[Date Prev][Date Next][Thread Prev][Thread Next][Date Index][Thread Index]
Re: From wchar_t to char32_t
From: |
Bruno Haible |
Subject: |
Re: From wchar_t to char32_t |
Date: |
Thu, 06 Jul 2023 20:34:56 +0200 |
Paul Eggert wrote:
> I still see a couple of problems with it. First, it mishandles the case
> where mbrtoc32 returns 0, which ISO C allows.
I thought that we could assume that no locale encoding maps a multibyte
sequence other than "\0" to (char32_t) 0. But OK, if you don't want to
assume that, it's easy to not assume it.
> Second and more interestingly, its "fwrite (tp0, 1, bytes, out);" could
> output a byte string that represents multiple characters where the first
> character fits in the output column width but the remaining characters
> do not, and this would exceed the output column width.

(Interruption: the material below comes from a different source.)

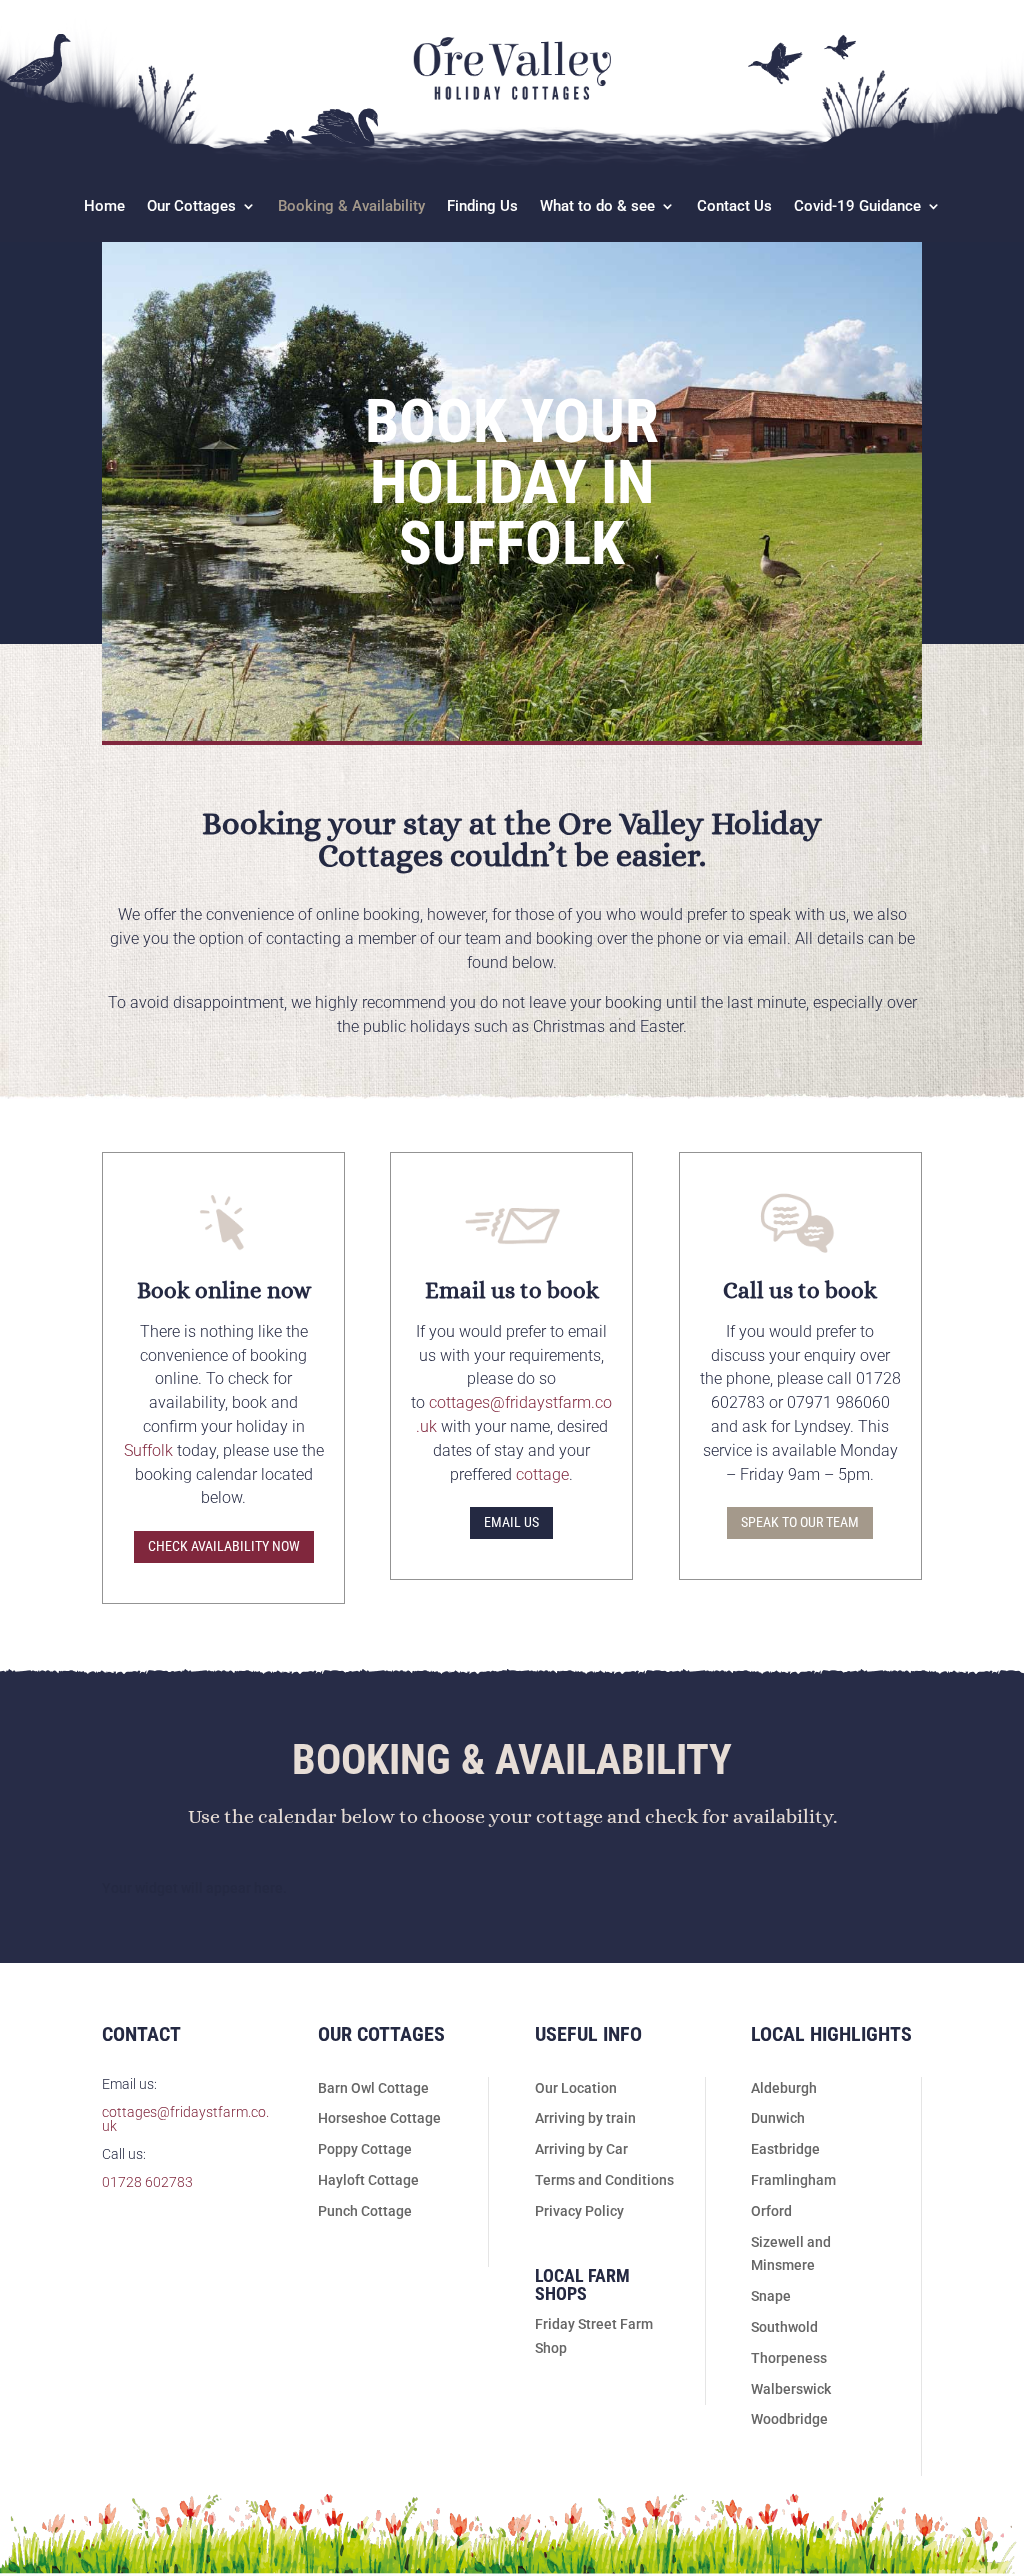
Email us (511, 1522)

This is a hypothetical scenario, because in most cases, the several
Unicode characters that come out of a multibyte sequence consist of a
base character (of width > 0) and one or more non-spacing marks
(of width == 0). But OK, let's make the minimum possible number of
assumptions...
> I suppose one could fix the second problem by not outputting such a byte
> string, just as the code already suppresses the output of a byte string
> representing a single character that occupies multiple columns
> straddling the column border. That is, count all the columns of all the
> characters that the byte string represents, before deciding whether to
> output the byte string.
Indeed, this is the solution that makes no assumptions. Find a patch that
does it.
I had expected that the replacement mbrtowc -> mbrtoc32 would be purely
mechanical; I'm surprised that it requires application-specific considerations
here.
Also find attached a unit test. Just to verify that my change and future changes
make no gross mistake.
Bruno
0001-tests-Add-a-side-by-side-output-test.patch
Description: Text Data
0002-diff-Improve-handling-of-mbrtoc32-result.patch
Description: Text Data
- Re: From wchar_t to char32_t, (continued)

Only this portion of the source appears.